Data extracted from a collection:

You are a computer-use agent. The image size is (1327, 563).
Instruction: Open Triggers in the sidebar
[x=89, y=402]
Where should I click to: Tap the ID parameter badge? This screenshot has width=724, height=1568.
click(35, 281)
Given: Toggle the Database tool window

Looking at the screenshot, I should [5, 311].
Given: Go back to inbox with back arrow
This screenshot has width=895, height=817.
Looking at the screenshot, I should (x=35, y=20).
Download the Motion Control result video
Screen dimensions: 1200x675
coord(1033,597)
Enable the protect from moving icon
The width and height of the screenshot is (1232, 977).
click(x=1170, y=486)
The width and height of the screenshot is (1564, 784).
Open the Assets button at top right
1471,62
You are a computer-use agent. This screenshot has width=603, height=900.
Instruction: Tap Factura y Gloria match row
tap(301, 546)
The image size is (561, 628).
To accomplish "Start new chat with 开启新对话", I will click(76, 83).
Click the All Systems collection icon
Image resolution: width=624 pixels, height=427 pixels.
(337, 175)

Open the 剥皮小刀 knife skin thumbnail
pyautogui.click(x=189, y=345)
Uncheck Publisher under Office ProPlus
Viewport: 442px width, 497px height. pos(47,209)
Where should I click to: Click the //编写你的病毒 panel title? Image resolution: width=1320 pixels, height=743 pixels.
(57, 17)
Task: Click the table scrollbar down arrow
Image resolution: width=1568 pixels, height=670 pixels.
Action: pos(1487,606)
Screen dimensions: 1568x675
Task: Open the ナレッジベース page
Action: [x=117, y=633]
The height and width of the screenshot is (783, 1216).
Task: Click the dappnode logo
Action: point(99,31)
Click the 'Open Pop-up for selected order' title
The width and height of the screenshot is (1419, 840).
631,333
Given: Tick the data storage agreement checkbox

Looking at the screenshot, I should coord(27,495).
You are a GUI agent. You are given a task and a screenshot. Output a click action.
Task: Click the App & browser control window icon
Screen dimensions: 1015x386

About this task
Copy the entries exactly, leaving no line out.

Exercise output
You are a computer-use agent. The image size is (1327, 563).
Instruction: Open Triggers in the sidebar
[x=89, y=402]
Where should I click to: Tap the ID parameter badge? This screenshot has width=724, height=1568.
click(35, 281)
Given: Toggle the Database tool window

Looking at the screenshot, I should [5, 311].
Given: Go back to inbox with back arrow
This screenshot has width=895, height=817.
Looking at the screenshot, I should (x=35, y=20).
Download the Motion Control result video
Screen dimensions: 1200x675
coord(1033,597)
Enable the protect from moving icon
The width and height of the screenshot is (1232, 977).
click(x=1170, y=486)
The width and height of the screenshot is (1564, 784).
Open the Assets button at top right
1471,62
You are a computer-use agent. This screenshot has width=603, height=900.
Instruction: Tap Factura y Gloria match row
tap(301, 546)
The image size is (561, 628).
To accomplish "Start new chat with 开启新对话", I will click(76, 83).
Click the All Systems collection icon
Image resolution: width=624 pixels, height=427 pixels.
(337, 175)

Open the 剥皮小刀 knife skin thumbnail
pyautogui.click(x=189, y=345)
Uncheck Publisher under Office ProPlus
Viewport: 442px width, 497px height. pos(47,209)
Where should I click to: Click the //编写你的病毒 panel title? Image resolution: width=1320 pixels, height=743 pixels.
(57, 17)
Task: Click the table scrollbar down arrow
Image resolution: width=1568 pixels, height=670 pixels.
Action: pos(1487,606)
Screen dimensions: 1568x675
Task: Open the ナレッジベース page
Action: [x=117, y=633]
The height and width of the screenshot is (783, 1216).
Task: Click the dappnode logo
Action: point(99,31)
Click the 'Open Pop-up for selected order' title
The width and height of the screenshot is (1419, 840).
631,333
Given: Tick the data storage agreement checkbox

Looking at the screenshot, I should coord(27,495).
You are a GUI agent. You are given a task and a screenshot. Output a click action.
Task: Click the App & browser control window icon
Screen dimensions: 1015x386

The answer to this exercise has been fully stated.